Carter, con un gesto, hizo ver a Emma que entendía lo que quería decir.

–Mi marido había fracasado estrepitosamente. Sería inútil intentar suavizar el hecho con palabras que lo disfrazaran. Las ventas bajaron –dijo la mujer agitando las manos, como si quisiera ahuyentar un fantasma–, y Thomas fue incapaz de recuperar el genio creador de antaño. El editor lo puso entre la espada y la pared. Supongo que aquello saturó su capacidad para absorber la amargura por la que estaba pasando, porque amenazó con...

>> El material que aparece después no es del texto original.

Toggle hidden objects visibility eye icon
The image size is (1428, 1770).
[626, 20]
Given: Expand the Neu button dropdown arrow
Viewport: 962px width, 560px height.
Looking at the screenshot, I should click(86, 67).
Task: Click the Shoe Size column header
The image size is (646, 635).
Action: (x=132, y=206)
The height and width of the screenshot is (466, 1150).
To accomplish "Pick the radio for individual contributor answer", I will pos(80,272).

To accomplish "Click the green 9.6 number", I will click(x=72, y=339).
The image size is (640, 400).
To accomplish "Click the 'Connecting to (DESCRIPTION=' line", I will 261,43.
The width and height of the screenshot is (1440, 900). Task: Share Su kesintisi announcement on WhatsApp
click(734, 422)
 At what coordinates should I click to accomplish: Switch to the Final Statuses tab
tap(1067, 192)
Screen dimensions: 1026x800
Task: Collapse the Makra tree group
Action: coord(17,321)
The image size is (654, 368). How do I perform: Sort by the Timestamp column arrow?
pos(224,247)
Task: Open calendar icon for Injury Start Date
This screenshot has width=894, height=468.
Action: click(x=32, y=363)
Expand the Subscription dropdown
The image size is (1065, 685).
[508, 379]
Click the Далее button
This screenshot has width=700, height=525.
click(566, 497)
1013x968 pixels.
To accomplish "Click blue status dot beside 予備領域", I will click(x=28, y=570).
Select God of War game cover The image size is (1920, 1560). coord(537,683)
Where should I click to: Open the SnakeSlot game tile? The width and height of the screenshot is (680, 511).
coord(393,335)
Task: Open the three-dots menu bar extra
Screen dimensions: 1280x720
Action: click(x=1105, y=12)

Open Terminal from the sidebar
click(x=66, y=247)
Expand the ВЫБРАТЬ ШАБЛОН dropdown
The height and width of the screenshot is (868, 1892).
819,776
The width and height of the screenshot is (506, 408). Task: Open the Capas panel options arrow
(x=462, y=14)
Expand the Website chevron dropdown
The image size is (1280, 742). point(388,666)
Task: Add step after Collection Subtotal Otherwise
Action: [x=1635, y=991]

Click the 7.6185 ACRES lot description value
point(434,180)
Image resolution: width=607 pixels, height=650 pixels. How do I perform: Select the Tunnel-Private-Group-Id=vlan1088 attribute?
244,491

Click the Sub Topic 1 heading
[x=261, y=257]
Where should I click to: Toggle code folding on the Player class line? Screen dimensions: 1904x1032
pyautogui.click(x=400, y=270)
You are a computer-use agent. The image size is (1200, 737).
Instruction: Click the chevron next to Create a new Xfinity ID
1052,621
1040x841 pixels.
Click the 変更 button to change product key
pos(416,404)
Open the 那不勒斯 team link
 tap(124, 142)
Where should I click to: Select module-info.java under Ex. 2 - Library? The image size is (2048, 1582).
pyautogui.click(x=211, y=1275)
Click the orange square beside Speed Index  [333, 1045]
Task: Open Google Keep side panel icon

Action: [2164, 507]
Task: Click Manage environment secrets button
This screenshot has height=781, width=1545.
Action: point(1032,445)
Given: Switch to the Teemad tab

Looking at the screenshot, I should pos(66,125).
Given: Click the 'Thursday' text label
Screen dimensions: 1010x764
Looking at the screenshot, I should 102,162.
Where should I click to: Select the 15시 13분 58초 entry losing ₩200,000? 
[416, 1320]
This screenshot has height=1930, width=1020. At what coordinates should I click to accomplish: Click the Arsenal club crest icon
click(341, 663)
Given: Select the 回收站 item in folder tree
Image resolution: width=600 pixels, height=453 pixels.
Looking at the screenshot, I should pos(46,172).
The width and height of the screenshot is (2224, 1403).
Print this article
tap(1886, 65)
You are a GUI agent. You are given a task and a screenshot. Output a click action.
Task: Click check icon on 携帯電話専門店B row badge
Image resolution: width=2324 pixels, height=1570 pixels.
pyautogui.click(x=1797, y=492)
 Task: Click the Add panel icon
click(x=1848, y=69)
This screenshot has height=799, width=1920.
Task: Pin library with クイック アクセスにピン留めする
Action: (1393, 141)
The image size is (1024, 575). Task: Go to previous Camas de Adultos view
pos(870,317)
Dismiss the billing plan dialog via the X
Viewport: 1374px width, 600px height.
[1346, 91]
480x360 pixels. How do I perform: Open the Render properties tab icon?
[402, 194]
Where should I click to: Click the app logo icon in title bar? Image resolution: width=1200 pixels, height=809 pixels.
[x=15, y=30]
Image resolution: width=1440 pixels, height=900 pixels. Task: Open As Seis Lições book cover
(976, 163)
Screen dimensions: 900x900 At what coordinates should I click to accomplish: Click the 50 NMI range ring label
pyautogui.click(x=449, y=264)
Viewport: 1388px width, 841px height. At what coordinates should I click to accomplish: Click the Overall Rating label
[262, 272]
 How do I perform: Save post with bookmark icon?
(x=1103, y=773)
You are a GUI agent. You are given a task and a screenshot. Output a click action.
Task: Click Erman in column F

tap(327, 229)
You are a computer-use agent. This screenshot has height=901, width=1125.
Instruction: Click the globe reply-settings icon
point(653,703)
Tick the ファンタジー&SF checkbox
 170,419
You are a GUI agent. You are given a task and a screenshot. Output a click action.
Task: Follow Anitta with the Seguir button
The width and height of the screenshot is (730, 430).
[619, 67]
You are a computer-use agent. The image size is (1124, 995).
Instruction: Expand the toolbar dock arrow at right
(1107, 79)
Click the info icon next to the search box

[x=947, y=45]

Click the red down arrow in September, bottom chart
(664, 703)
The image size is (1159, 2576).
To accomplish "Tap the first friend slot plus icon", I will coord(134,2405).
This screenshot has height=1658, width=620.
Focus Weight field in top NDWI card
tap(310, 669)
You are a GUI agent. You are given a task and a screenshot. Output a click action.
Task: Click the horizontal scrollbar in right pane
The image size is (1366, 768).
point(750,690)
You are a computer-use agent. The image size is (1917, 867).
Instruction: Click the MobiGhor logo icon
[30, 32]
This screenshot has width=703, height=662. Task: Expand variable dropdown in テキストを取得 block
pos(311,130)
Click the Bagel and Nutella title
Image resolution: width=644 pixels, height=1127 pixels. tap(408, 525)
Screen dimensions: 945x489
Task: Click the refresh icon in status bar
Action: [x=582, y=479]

Carter enarcó una ceja y cometió un error de principiante al poner sus propias palabras en boca de un interrogado.

–¿Suicidarse?

Emma bajó los ojos.

–Dicen que los suicidas son cobardes y no quiero que usted piense eso de mi marido, inspector. No creo que Thomas se haya suicidado. No después de lo feliz que se sentía por su nueva novela. Estaba seguro de que con ella recuperaría el prestigio que le correspondía. Era un gran escritor.

–¿Y ese editor...?

–¿James? Le ha apretado bien las tuercas durante los últimos meses, pero es un buen amigo. Yo no se lo reprocho. En el fondo, eso es lo que tiene que hacer un editor, ¿no? –dijo Emma y clavó la mirada en los ojos de Carter en busca de su aprobación–, presionar al escritor hasta que recupere el espíritu creador.

Carter pensó que demasiada presión podría acabar matando la gallina de los huevos de oro, pero se abstuvo de decirlo en voz alta. Estaba dispuesto a considerar la idea del suicidio, aunque no rechazaría ninguna otra posibilidad. Por el momento, habría de esperar a que el informe del forense aclarase aquel punto, pero mientras tanto tenía un buen montón de tareas de las que ocuparse. La mañana se presentaba larga y, cuando abandonó la casa de los Allerton, ya sabía por dónde empezar.